Tugas yang Diberikan 1
Dalam berita tentang dua pembantu rumah tangga korban kekerasan, siapa nama saudara kembar yang mulai diingat Eka Febriyanti?

Teks Bacaan
╔══
TRIBUNNEWS.COM, DENPASAR - Kondisi fisik dua pembantu rumah tangga yang diduga mengalami tindakan kekerasan, Eka Febriyanti (21) dan Santi Yuni Astuti (20), mulai membaik.
Meski demikian, mereka masih trauma.
Supriyono, kuasa hukum korban mengatakan, Eka dan Santi kini dirawat di Rumah Sakit Bhayangkara Polda jawa Timur.
Ia akan berkoordinasi dengan jaksa penuntut umum di proses penuntutan nanti supaya ada tuntutan denda selain sanksi pidana terhadap pelaku.
"Sanksi denda itu untuk mengganti kerugian fisik dan psikis yang dialami Eka," ungkap Supriyono, Minggu (19/5/2019).
Eka Febriyanti sudah mulai mengingat punya saudara kembar bernama Eko Febriyanto.
Eka juga mengingat berkali-kali pernah disiram air panas. Sebelumnya ia mengaku hanya sekali saja.
"Jadi kondisi psikisnya ini sangat terganggu," katanya.
Ia pun mengaku tak paham, sampai kapan Eka mengalami kondisi seperti ini.
╚══
Catatan yang Tersedia
╔══
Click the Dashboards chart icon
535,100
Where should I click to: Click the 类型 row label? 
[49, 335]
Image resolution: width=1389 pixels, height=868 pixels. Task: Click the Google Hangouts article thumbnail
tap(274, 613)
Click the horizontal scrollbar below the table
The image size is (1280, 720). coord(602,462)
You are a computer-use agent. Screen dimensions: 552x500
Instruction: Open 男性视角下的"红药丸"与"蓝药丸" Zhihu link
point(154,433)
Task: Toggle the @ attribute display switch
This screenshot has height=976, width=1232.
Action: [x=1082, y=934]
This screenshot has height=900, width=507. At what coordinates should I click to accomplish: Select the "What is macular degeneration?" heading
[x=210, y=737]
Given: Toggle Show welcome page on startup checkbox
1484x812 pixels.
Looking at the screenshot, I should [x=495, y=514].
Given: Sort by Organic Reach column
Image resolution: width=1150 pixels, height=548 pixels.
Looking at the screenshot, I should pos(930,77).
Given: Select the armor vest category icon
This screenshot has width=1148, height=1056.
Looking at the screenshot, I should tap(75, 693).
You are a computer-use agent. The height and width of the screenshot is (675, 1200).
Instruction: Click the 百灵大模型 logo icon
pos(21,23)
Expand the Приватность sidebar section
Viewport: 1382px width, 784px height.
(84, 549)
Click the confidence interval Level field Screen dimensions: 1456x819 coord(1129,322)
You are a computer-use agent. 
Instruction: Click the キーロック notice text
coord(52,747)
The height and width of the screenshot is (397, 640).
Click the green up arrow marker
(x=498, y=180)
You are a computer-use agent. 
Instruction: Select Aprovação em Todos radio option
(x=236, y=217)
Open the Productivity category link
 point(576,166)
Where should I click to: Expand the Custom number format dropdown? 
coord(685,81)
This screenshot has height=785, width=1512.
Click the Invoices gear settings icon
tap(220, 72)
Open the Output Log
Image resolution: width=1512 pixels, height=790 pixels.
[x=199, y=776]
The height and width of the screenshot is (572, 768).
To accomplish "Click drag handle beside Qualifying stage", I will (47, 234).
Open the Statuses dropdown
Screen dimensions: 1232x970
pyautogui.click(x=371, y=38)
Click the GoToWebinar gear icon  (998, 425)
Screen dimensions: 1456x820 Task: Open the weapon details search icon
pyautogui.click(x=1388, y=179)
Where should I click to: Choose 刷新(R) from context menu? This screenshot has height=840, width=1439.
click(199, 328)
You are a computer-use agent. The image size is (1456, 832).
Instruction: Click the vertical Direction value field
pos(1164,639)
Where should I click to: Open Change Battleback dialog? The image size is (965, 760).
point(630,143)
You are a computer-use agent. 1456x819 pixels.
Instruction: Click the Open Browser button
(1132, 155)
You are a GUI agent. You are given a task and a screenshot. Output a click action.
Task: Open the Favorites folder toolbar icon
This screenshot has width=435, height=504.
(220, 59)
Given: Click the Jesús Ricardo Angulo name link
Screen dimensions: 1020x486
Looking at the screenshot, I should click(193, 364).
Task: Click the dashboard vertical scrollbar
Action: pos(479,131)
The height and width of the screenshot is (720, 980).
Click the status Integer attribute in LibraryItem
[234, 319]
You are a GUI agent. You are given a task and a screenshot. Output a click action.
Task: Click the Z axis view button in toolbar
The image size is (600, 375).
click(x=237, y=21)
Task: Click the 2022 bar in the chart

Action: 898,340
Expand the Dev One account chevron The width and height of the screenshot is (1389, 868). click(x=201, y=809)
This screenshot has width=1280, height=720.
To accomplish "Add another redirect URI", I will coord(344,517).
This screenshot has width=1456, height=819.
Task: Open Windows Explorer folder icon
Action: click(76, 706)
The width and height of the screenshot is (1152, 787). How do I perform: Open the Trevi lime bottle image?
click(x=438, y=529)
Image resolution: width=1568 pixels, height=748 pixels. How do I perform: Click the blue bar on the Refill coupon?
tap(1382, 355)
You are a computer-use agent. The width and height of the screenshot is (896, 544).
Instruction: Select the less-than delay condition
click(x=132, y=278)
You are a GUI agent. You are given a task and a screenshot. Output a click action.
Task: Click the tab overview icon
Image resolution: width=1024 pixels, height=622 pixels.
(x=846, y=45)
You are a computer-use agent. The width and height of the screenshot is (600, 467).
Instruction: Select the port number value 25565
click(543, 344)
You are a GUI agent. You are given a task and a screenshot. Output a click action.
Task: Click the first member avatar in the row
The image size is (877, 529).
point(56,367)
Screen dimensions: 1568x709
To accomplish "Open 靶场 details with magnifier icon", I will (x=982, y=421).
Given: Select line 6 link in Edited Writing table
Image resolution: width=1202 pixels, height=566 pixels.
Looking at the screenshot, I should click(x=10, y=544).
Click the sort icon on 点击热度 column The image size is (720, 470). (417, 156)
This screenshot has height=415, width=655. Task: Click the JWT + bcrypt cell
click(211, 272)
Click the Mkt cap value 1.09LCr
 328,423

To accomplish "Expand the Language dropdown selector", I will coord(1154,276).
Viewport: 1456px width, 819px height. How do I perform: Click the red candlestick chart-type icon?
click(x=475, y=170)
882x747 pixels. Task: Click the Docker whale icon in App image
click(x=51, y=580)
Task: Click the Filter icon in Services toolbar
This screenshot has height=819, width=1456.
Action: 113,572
╚══
Tugas yang Diberikan 2
Salin ulang baris-baris catatan di antara baris yang memuat "Where should I click to: Click" dan baris yang memuat "coord(685,81)", termasuk kedua baris tersebut.

Jawaban Tertulis 1
Saudara kembar Eka Febriyanti bernama Eko Febriyanto.

Jawaban Tertulis 2
Where should I click to: Click the 类型 row label? 
[49, 335]
Image resolution: width=1389 pixels, height=868 pixels. Task: Click the Google Hangouts article thumbnail
tap(274, 613)
Click the horizontal scrollbar below the table
The image size is (1280, 720). coord(602,462)
You are a computer-use agent. Screen dimensions: 552x500
Instruction: Open 男性视角下的"红药丸"与"蓝药丸" Zhihu link
point(154,433)
Task: Toggle the @ attribute display switch
This screenshot has height=976, width=1232.
Action: [x=1082, y=934]
This screenshot has height=900, width=507. At what coordinates should I click to accomplish: Select the "What is macular degeneration?" heading
[x=210, y=737]
Given: Toggle Show welcome page on startup checkbox
1484x812 pixels.
Looking at the screenshot, I should [x=495, y=514].
Given: Sort by Organic Reach column
Image resolution: width=1150 pixels, height=548 pixels.
Looking at the screenshot, I should pos(930,77).
Given: Select the armor vest category icon
This screenshot has width=1148, height=1056.
Looking at the screenshot, I should tap(75, 693).
You are a computer-use agent. The height and width of the screenshot is (675, 1200).
Instruction: Click the 百灵大模型 logo icon
pos(21,23)
Expand the Приватность sidebar section
Viewport: 1382px width, 784px height.
(84, 549)
Click the confidence interval Level field Screen dimensions: 1456x819 coord(1129,322)
You are a computer-use agent. 
Instruction: Click the キーロック notice text
coord(52,747)
The height and width of the screenshot is (397, 640).
Click the green up arrow marker
(x=498, y=180)
You are a computer-use agent. 
Instruction: Select Aprovação em Todos radio option
(x=236, y=217)
Open the Productivity category link
 point(576,166)
Where should I click to: Expand the Custom number format dropdown? 
coord(685,81)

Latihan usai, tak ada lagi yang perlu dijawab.